:: Stored data

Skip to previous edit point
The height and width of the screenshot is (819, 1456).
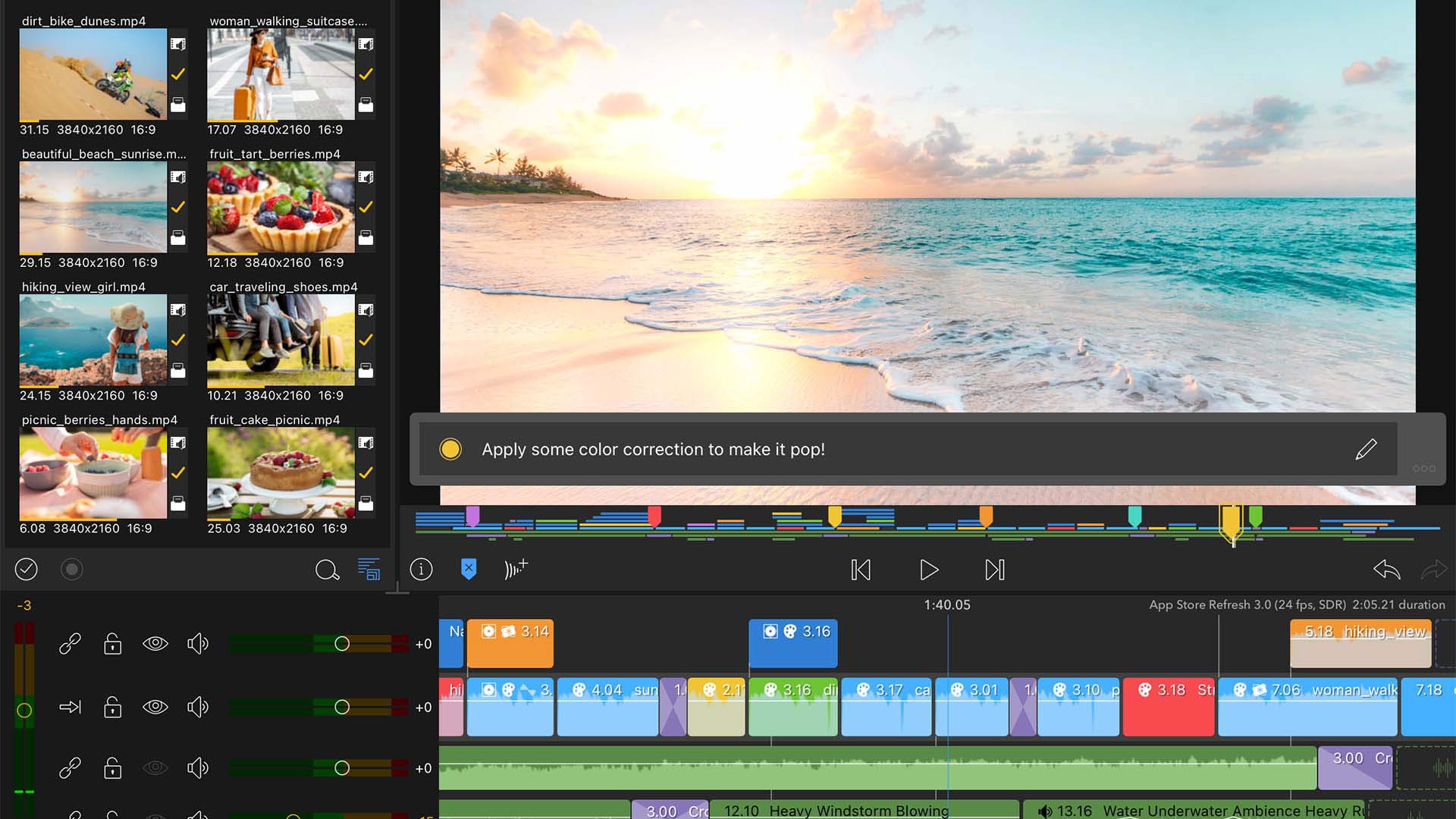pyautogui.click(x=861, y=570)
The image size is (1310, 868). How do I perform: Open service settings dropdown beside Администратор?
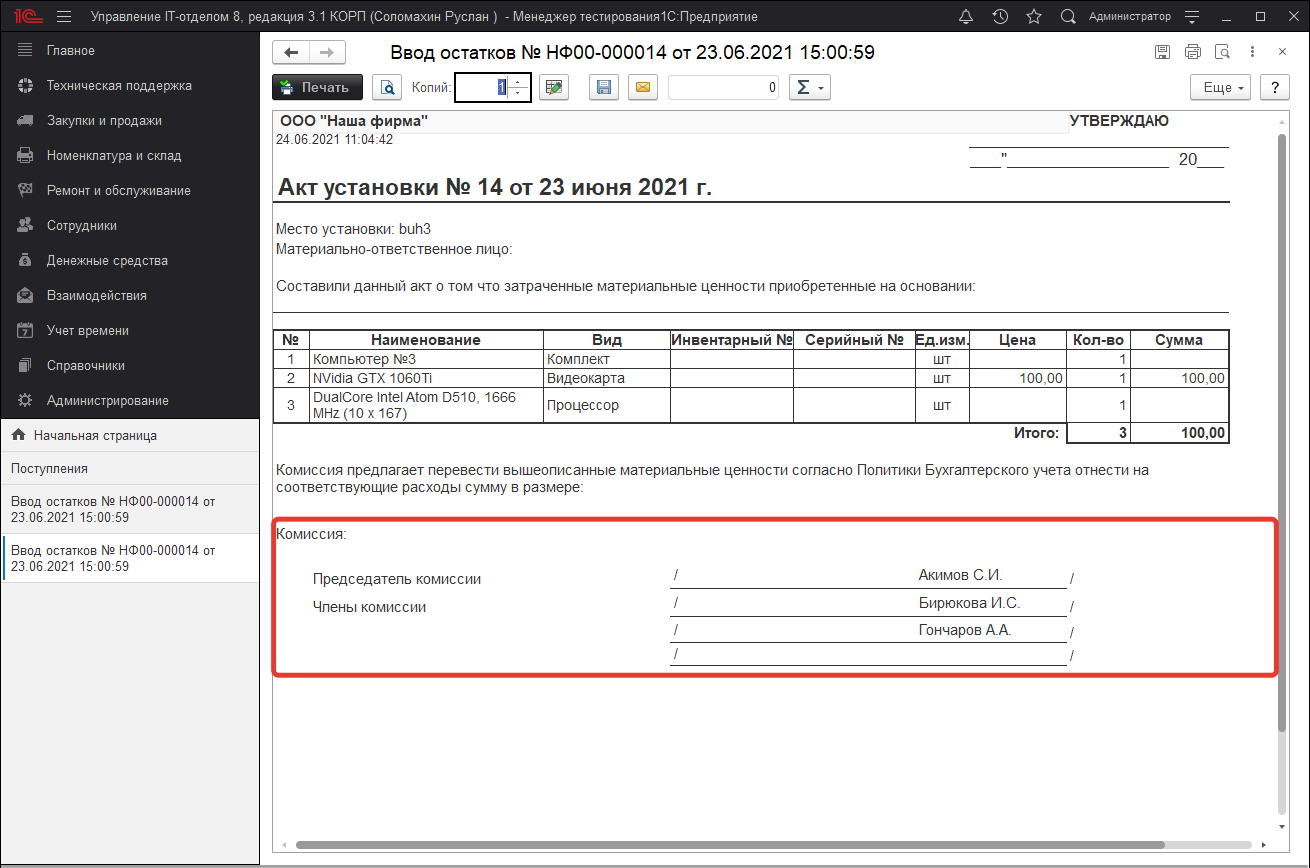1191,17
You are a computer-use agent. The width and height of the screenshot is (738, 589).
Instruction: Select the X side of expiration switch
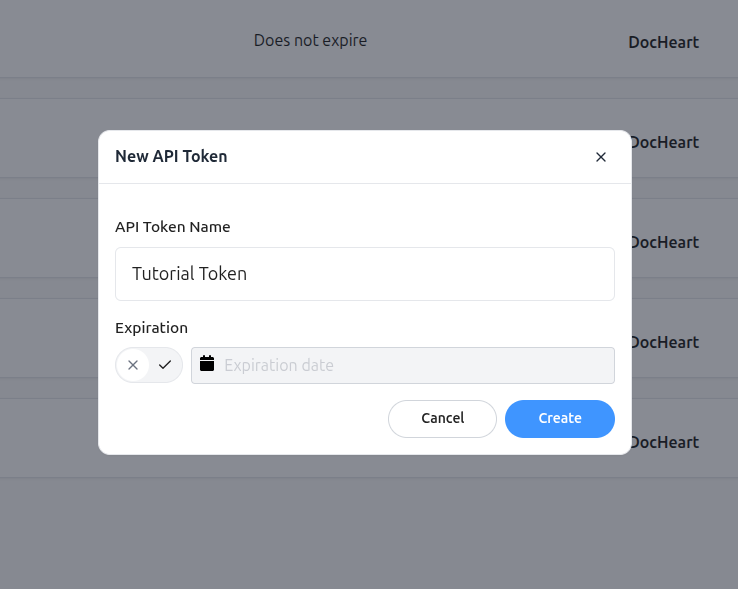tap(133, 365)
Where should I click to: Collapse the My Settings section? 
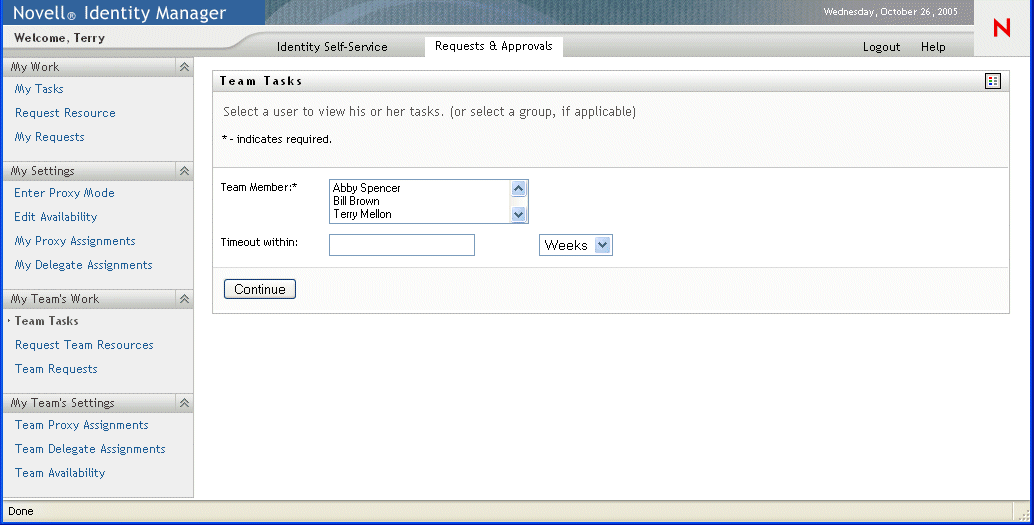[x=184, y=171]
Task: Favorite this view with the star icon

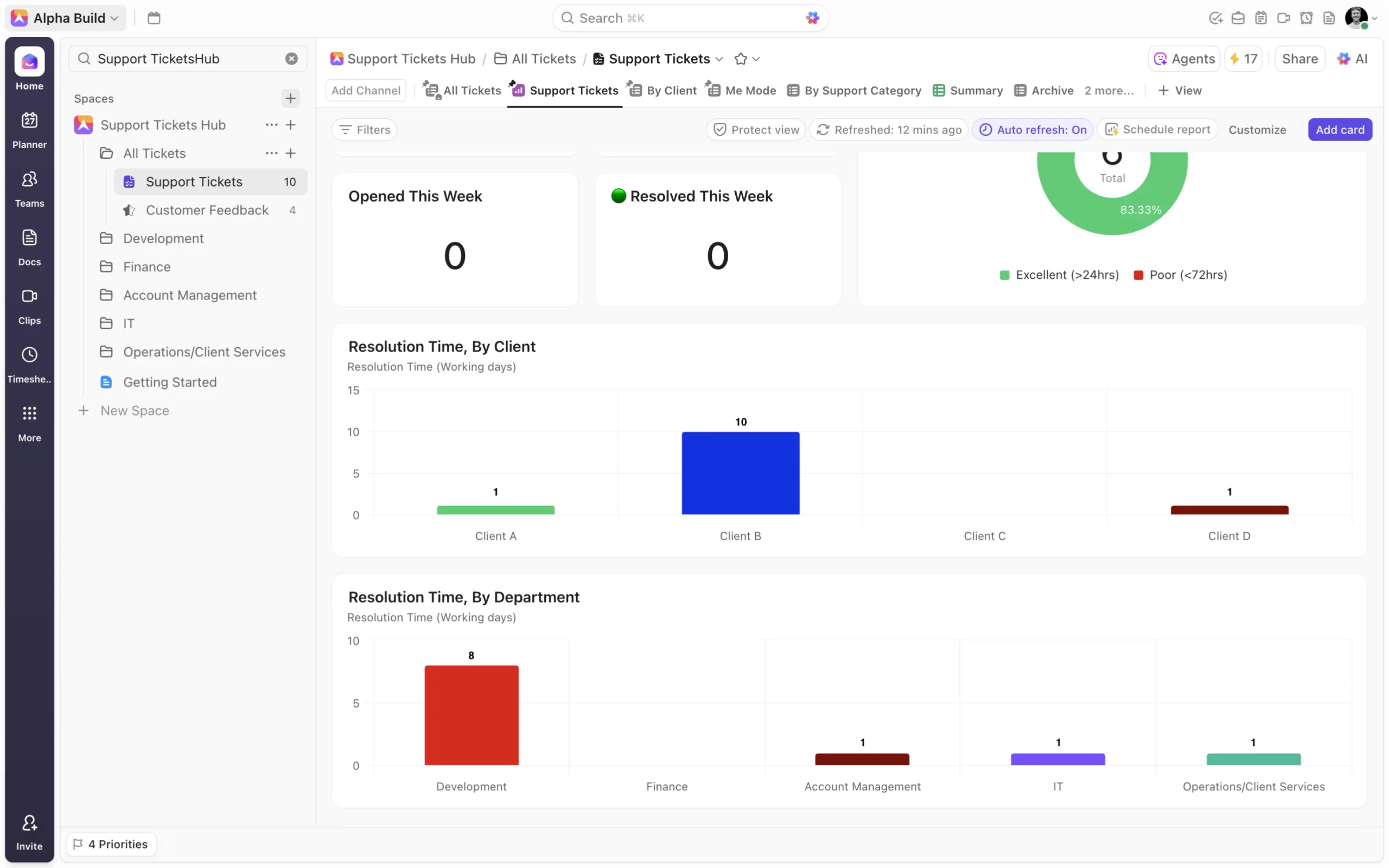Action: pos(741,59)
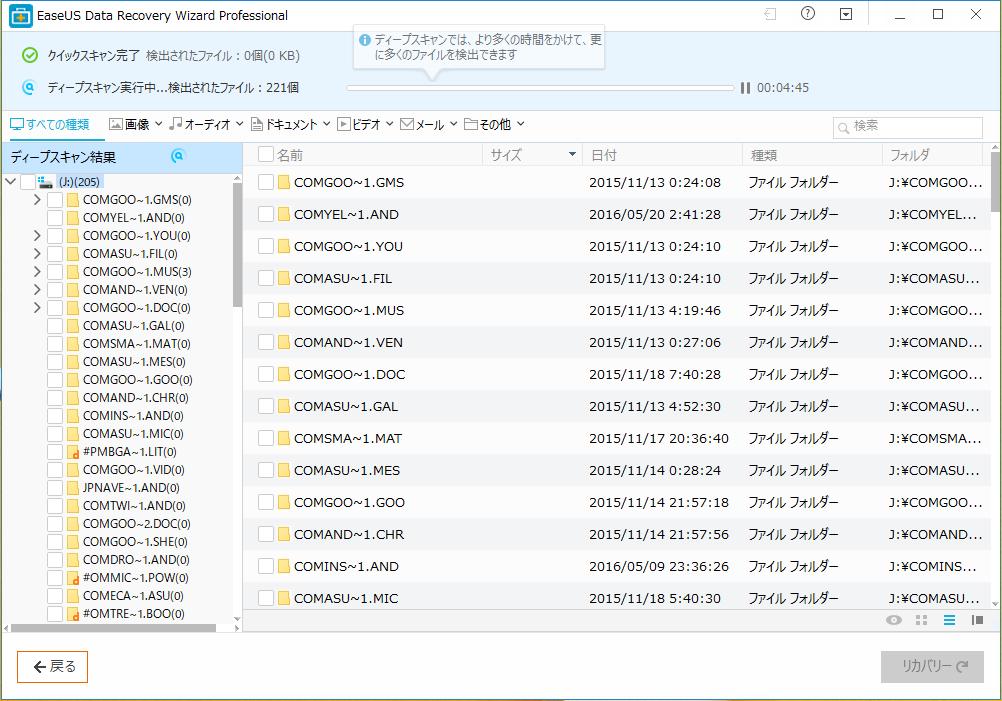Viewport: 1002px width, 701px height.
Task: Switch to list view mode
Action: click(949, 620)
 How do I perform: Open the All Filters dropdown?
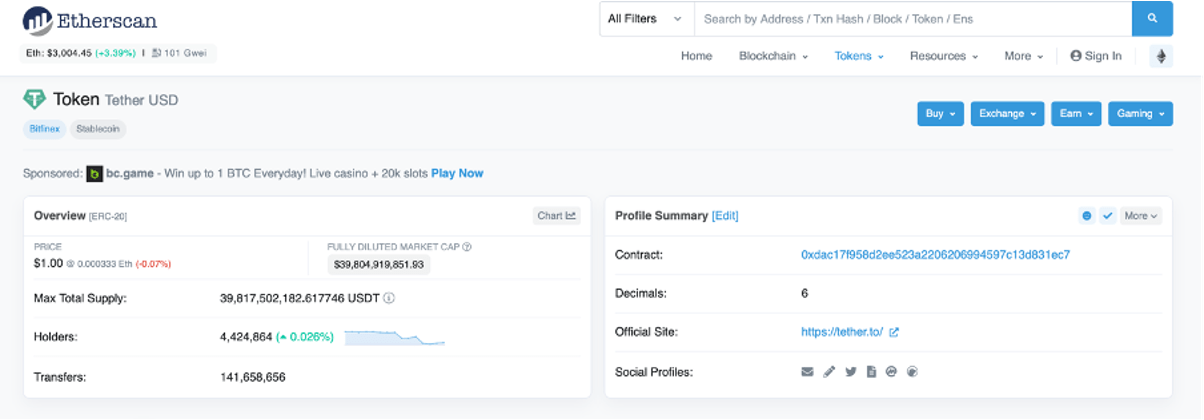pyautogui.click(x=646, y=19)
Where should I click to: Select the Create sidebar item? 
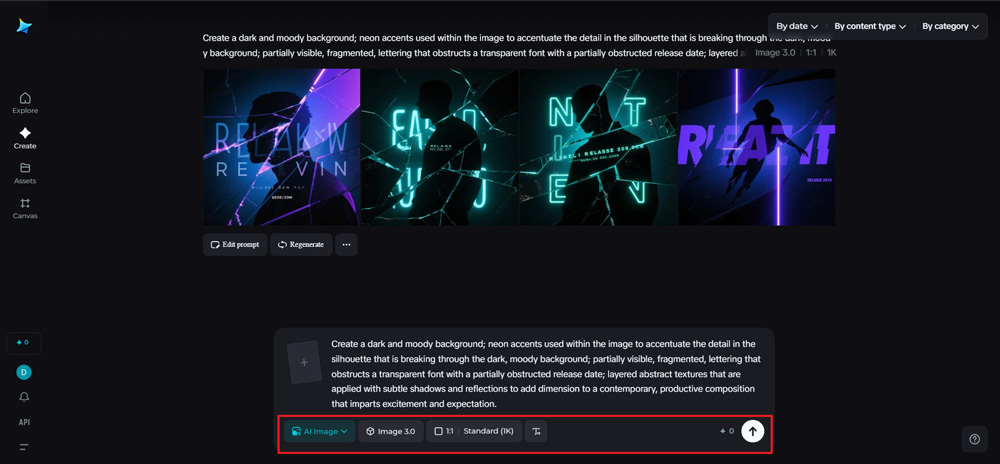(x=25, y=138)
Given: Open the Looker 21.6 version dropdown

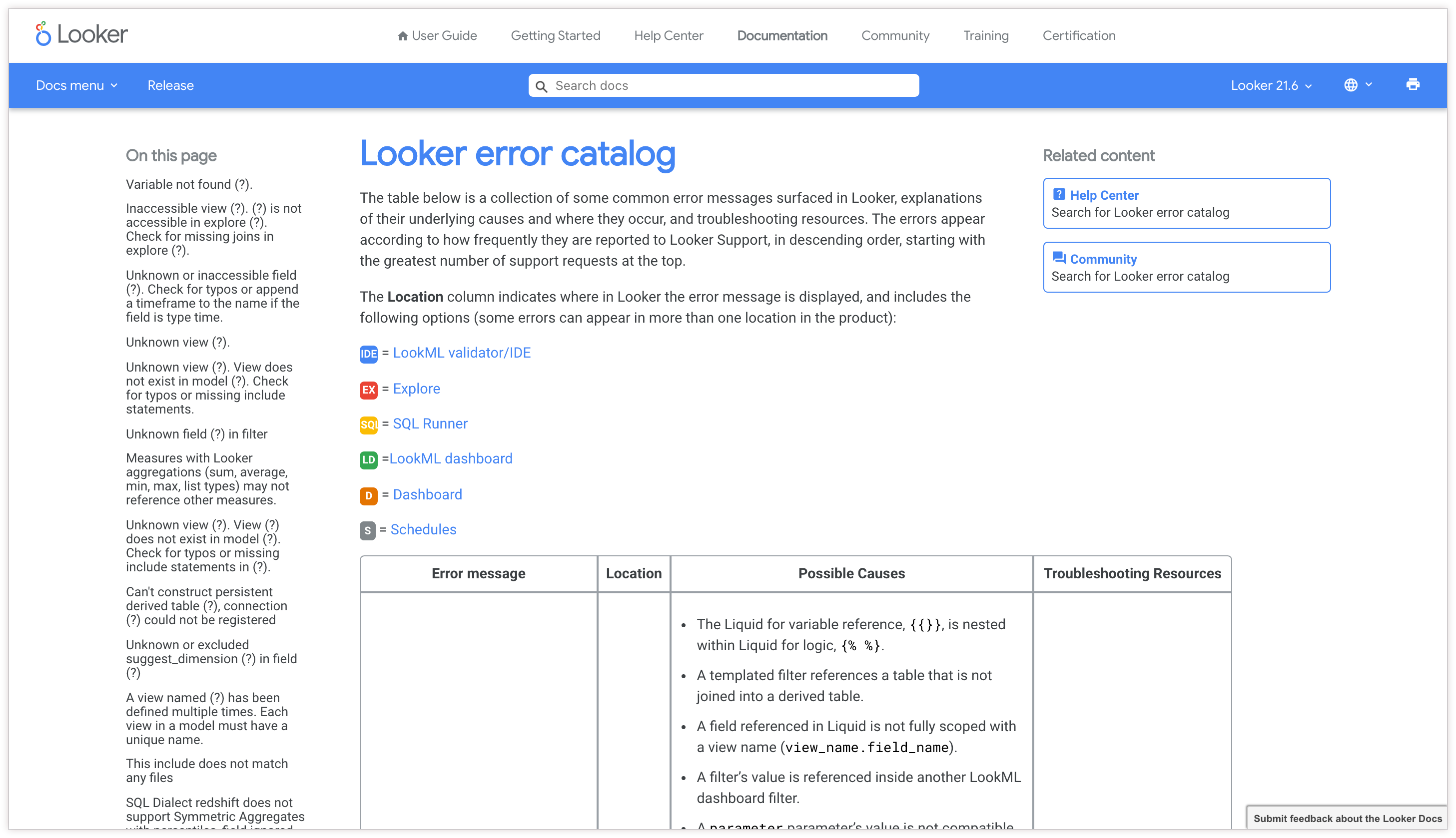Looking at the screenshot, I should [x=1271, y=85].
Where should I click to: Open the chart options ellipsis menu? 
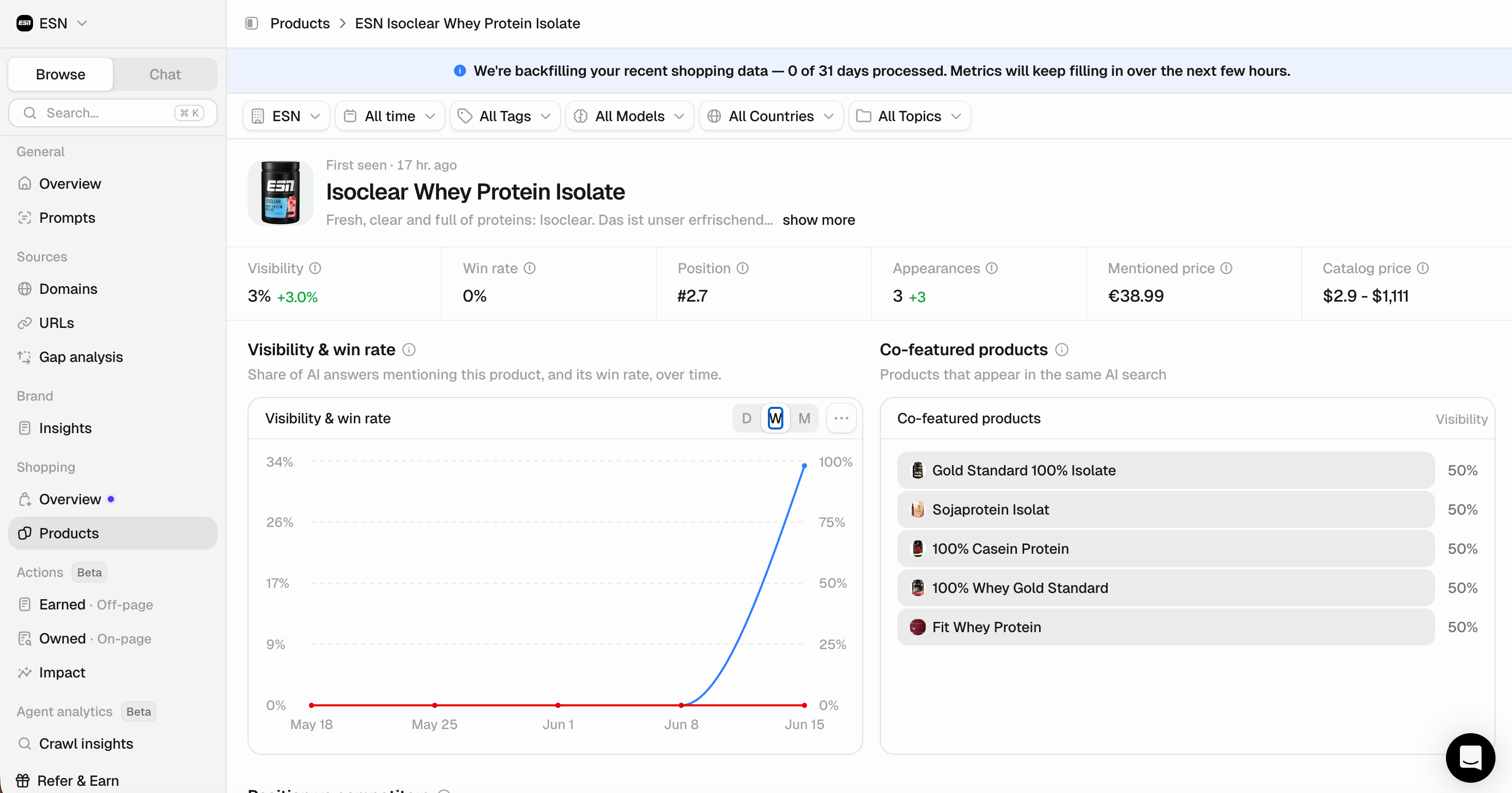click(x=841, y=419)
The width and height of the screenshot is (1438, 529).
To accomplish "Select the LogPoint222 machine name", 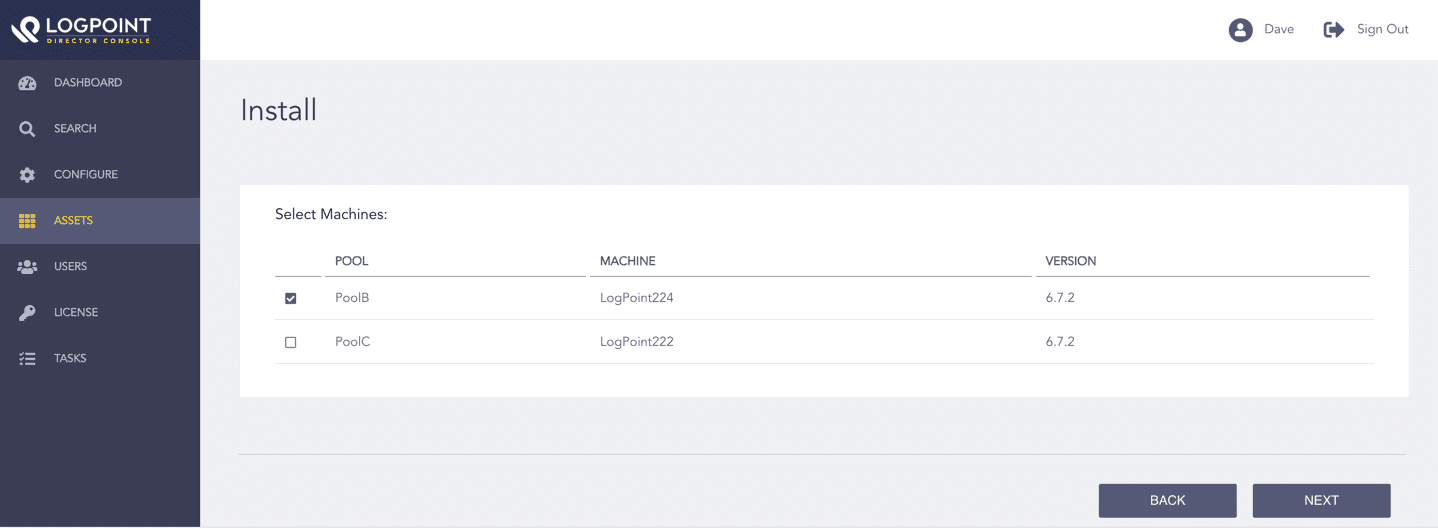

::::

### Exercise requirements
Change every "Where should I click to" in the records to "Where do I click to" and leave everything else as it is. Leave the pictures out of your answer.

### Response to the exercise
Skip to previous edit point
The height and width of the screenshot is (819, 1456).
pyautogui.click(x=861, y=570)
The image size is (1310, 868). How do I perform: Open service settings dropdown beside Администратор?
1191,17
You are a computer-use agent. The width and height of the screenshot is (738, 589).
Instruction: Select the X side of expiration switch
tap(133, 365)
Where do I click to: Collapse the My Settings section? 
[x=184, y=171]
Task: Favorite this view with the star icon

Action: pos(741,59)
Viewport: 1002px width, 701px height.
Task: Switch to list view mode
Action: click(949, 620)
 How do I perform: Open the All Filters dropdown?
pyautogui.click(x=646, y=19)
Where do I click to: Select the Create sidebar item? 
(x=25, y=138)
Given: Open the Looker 21.6 version dropdown

Looking at the screenshot, I should [x=1271, y=85].
Where do I click to: Open the chart options ellipsis menu? 
click(x=841, y=419)
The width and height of the screenshot is (1438, 529).
To accomplish "Select the LogPoint222 machine name", 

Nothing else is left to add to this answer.